__EXERCISE REQUIREMENTS__.
Revise the passage of the article on the Cook Islands travel bubble from "Mixed feelings among" up to and including "a tropical holiday.", replacing "whānau" with "families".

__PROVIDED TEXT__.
Mixed feelings among Cook Islanders after bubble announcement

By Jessica Tyson

The countdown is on for whānau wanting to reconnect with loved ones in the Cook Islands, and also for those who are ready to leave these shores for a tropical holiday.

Travellers between New Zealand and the Cook Islands will be able to move between countries from May 17 without having to quarantine as part of the new travel bubble.

But Arorangi resident Mānia Clarke-Mamanu says there a mixed feeling among locals about the bubble.

“The tourist sector and the government is obviously jumping up in joy. It’s so needed and then you’ve got some locals as well. There’s a mixture of uncertainty and they fear, to be honest, that possibly [CovidD-19] could come over with the influx of passengers from Aotearoa to Rarotonga and then other locals that are like ‘actually we’re happy not to have a whole lot of traffic on the road and to have the beaches to ourselves.”

Clarke-Mamanu says New Zealand makes up over 60% of the tourism dollar in Rarotonga.

“So it’s a much-needed injection back into the economy and back into businesses.”

__EXTRACTED INFORMATION__.
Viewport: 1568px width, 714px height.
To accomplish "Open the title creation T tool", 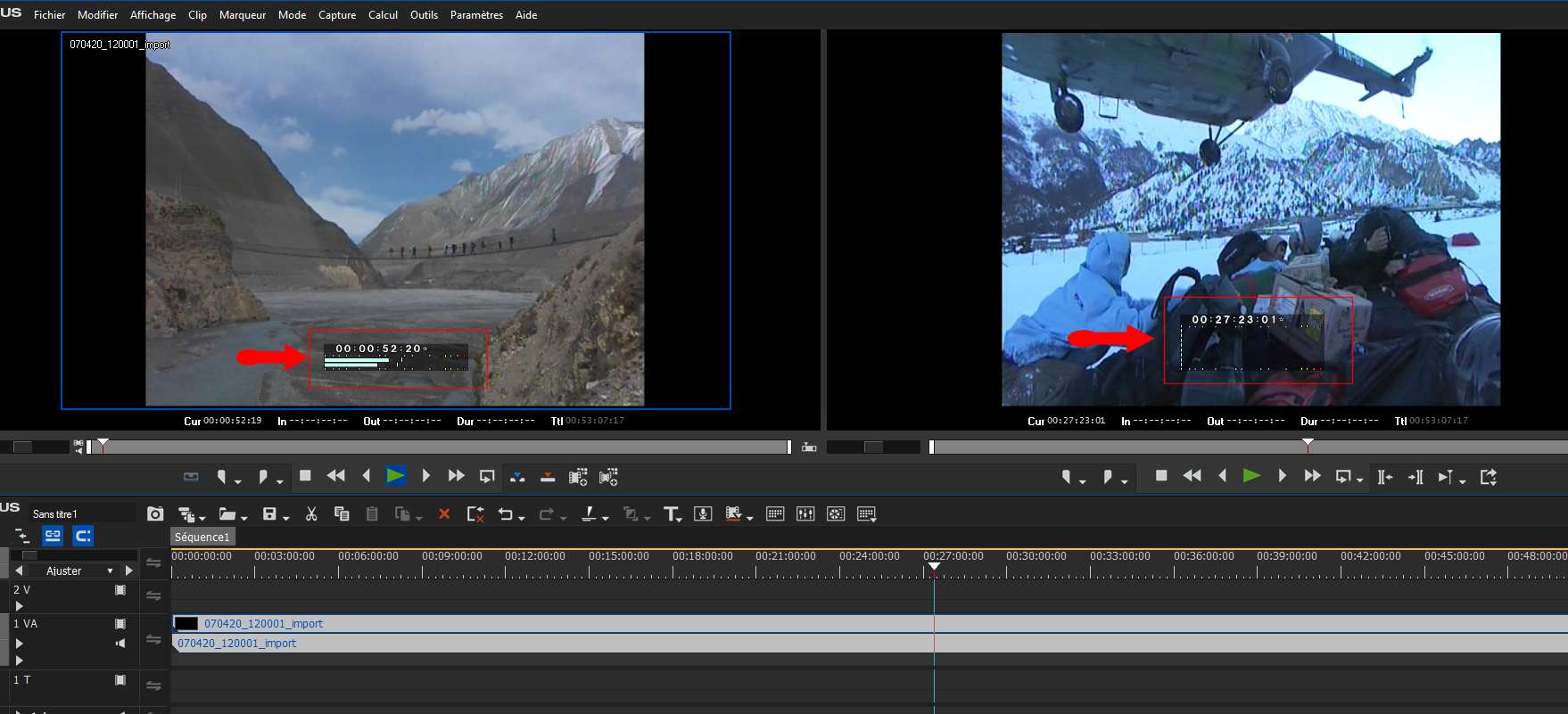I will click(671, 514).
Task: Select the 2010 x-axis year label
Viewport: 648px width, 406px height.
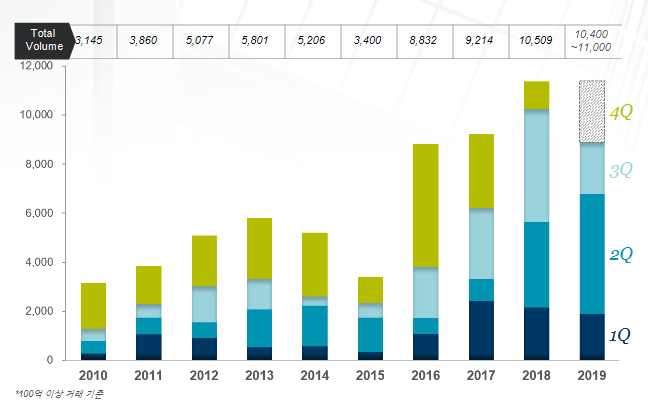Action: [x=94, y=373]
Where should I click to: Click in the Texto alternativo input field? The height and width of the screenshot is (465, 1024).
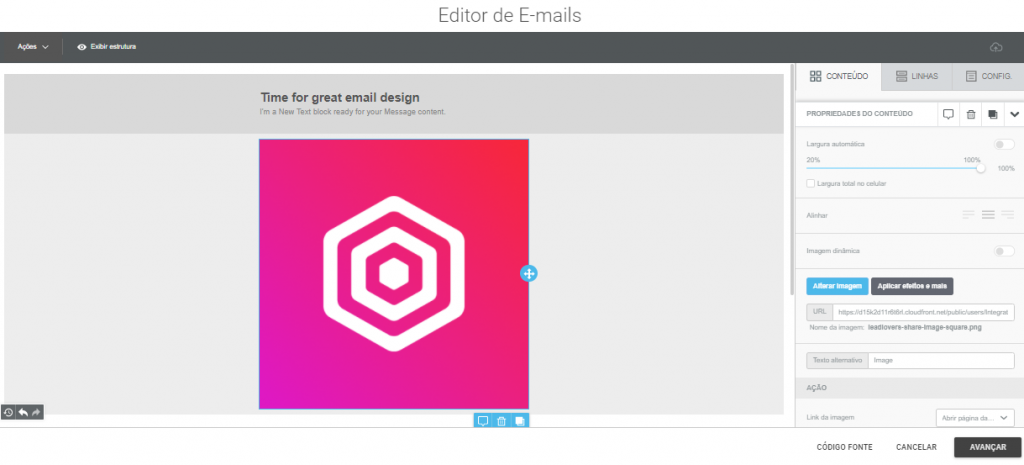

__ANSWER AREA__.
Mixed feelings among Cook Islanders after bubble announcement

By Jessica Tyson

The countdown is on for families wanting to reconnect with loved ones in the Cook Islands, and also for those who are ready to leave these shores for a tropical holiday.